European governments have ordered safety reviews of their nuclear plants following the crisis in quake and tsunami-hit Japan.
On Wednesday Francois Fillon, the French prime minister, requested safety checks of the country''s 58 nuclear reactors to determine their resistance to natural disasters.
Spain has also said it will review security measures at its six nuclear power plants, as an environment group urged the government to close the country''s oldest reactor.
Miguel Sebastian, the country''s industry minister, said the review would include a "supplementary seismic survey as well as a study on the risk of flooding".
Britain, Russia, Finland and Bulgaria have also ordered reviews on their nuclear facilities, in line with a call by Guenther Oettinger, the EU energy commissioner, for stress tests on all of Europe''s nuclear power stations.
He also raised the prospect of a nuclear-free future for the European Union.

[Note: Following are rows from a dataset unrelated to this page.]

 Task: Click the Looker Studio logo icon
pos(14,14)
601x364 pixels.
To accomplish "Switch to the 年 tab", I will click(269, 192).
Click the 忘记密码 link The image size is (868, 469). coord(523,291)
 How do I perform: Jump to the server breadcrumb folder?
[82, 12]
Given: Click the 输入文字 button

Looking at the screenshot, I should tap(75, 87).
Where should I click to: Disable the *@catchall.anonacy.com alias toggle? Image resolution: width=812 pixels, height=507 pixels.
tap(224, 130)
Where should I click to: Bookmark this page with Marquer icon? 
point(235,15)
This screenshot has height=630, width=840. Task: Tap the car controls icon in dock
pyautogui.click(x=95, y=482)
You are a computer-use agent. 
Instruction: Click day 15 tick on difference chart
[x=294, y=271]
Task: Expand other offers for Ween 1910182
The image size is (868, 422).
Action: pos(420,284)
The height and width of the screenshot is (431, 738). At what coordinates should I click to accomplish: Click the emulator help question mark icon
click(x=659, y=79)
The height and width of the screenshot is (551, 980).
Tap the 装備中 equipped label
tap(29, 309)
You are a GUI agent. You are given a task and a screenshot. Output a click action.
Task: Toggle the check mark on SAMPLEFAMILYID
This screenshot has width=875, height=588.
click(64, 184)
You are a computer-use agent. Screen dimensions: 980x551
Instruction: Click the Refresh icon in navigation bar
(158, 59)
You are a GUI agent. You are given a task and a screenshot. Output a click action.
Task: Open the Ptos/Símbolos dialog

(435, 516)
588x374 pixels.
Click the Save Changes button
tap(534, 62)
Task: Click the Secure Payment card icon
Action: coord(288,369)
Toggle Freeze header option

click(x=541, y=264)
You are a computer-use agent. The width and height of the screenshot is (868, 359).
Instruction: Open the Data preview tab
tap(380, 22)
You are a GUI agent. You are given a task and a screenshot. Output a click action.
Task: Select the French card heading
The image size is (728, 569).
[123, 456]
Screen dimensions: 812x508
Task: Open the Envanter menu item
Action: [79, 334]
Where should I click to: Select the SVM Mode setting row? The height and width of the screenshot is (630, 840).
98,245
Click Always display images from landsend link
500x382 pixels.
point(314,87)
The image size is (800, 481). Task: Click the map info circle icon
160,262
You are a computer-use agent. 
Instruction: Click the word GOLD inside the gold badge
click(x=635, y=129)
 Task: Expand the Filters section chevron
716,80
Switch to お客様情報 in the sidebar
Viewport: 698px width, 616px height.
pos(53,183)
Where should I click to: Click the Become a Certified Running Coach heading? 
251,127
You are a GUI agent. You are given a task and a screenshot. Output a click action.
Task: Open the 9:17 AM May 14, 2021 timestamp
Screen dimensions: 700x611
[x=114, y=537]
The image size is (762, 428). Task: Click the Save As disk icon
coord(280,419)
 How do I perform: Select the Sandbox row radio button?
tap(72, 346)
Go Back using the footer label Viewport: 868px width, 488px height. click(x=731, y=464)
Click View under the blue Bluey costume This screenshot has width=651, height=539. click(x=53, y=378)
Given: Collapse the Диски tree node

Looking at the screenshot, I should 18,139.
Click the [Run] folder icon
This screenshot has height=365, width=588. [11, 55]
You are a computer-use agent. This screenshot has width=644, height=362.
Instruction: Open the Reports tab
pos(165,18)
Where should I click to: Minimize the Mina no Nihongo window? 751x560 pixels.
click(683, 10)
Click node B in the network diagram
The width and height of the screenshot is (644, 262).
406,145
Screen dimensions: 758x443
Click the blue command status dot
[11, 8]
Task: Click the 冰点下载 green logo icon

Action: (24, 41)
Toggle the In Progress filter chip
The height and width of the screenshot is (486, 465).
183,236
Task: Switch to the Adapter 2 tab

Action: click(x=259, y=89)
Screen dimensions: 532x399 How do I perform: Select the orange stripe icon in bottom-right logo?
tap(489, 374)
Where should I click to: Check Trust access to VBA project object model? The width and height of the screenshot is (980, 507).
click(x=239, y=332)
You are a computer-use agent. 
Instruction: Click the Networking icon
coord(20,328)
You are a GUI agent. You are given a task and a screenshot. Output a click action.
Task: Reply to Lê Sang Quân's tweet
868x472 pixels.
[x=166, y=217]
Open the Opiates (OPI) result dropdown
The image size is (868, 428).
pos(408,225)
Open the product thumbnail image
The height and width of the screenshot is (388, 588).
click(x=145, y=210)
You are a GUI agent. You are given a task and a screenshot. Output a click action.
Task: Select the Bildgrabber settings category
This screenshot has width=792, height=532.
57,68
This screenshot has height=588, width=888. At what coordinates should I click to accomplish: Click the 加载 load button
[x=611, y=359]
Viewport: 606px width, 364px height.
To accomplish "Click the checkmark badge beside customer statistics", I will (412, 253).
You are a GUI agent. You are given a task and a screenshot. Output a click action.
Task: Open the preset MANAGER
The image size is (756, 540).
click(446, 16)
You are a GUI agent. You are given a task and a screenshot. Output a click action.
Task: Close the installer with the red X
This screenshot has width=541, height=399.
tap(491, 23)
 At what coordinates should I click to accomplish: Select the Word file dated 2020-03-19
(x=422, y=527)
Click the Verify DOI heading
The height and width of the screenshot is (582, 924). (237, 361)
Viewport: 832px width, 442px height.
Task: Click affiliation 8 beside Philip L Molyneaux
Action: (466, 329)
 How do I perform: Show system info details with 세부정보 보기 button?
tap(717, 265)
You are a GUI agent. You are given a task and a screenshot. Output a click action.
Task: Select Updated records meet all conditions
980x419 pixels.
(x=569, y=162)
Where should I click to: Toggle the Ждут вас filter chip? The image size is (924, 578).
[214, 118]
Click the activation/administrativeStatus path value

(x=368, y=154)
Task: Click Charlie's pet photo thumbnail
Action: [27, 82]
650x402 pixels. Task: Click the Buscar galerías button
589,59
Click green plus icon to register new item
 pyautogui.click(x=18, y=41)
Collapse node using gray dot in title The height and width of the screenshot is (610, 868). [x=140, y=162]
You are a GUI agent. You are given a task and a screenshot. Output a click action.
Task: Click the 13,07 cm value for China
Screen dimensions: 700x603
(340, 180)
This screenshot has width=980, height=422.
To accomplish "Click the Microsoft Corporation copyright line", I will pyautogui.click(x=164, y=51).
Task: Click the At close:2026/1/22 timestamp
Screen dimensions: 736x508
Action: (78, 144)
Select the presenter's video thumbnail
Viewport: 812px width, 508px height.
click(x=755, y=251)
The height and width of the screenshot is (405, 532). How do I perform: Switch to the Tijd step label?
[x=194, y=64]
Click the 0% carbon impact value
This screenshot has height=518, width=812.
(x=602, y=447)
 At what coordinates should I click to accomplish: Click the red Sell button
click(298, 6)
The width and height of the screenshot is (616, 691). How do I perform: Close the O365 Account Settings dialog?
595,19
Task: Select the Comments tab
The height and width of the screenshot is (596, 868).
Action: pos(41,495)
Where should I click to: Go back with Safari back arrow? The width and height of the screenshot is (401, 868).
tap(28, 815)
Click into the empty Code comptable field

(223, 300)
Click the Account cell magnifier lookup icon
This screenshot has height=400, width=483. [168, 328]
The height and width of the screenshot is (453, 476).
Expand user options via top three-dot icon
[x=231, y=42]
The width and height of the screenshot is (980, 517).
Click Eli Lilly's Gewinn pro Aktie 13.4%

The unfolding crisis in Japan has also given strength to anti-nuclear lobby groups across Europe.
Earlier this week the German government suspended plans to extend the life of its nuclear power plants, and on Tuesday announced the immediate closure at least seven nuclear power reactors which started operating before 1980 until at least June this year.
On Wednesday a renewable energy lobby group said it could supply nearly half the country''s power requirements by 2020 with wind, solar, hydro and biomass power in an attempt to provide an alternative to nuclear energy.
"Renewables could be ready to provide 47 per cent of German power supply up to 2020. This way they would not just compensate for the nuclear withdrawal [meant to happen by 2021] but in addition offer affordable and sustainable power," the BEE group said.
Switzerland also suspended the approval process for three new nuclear power stations in order to revisit safety standards, its energy minister said on Monday, while in Bulgaria the government may freeze its Belene nuclear project.
But a number of countries are pressing on with their nuclear ambitions. Italy, which said on Wednesday it would not stand in the way of any future EU plans to phase out nuclear energy, still continued with moves to relaunch its nuclear sector. Poland and Turkey have also said they are going ahead with plans to build their first nuclear reactors.
"We are now counting the months, even weeks, before we start our project with Russia for the nuclear plant at Akkuyu," on Turkey''s Mediterranean coast, Recep Tayyip Erdogan, the Turkish prime minister, said late on Tuesday.
Analysts also believe that Russia will "never renounce its nuclear objectives" despite concerns about some of its reactors.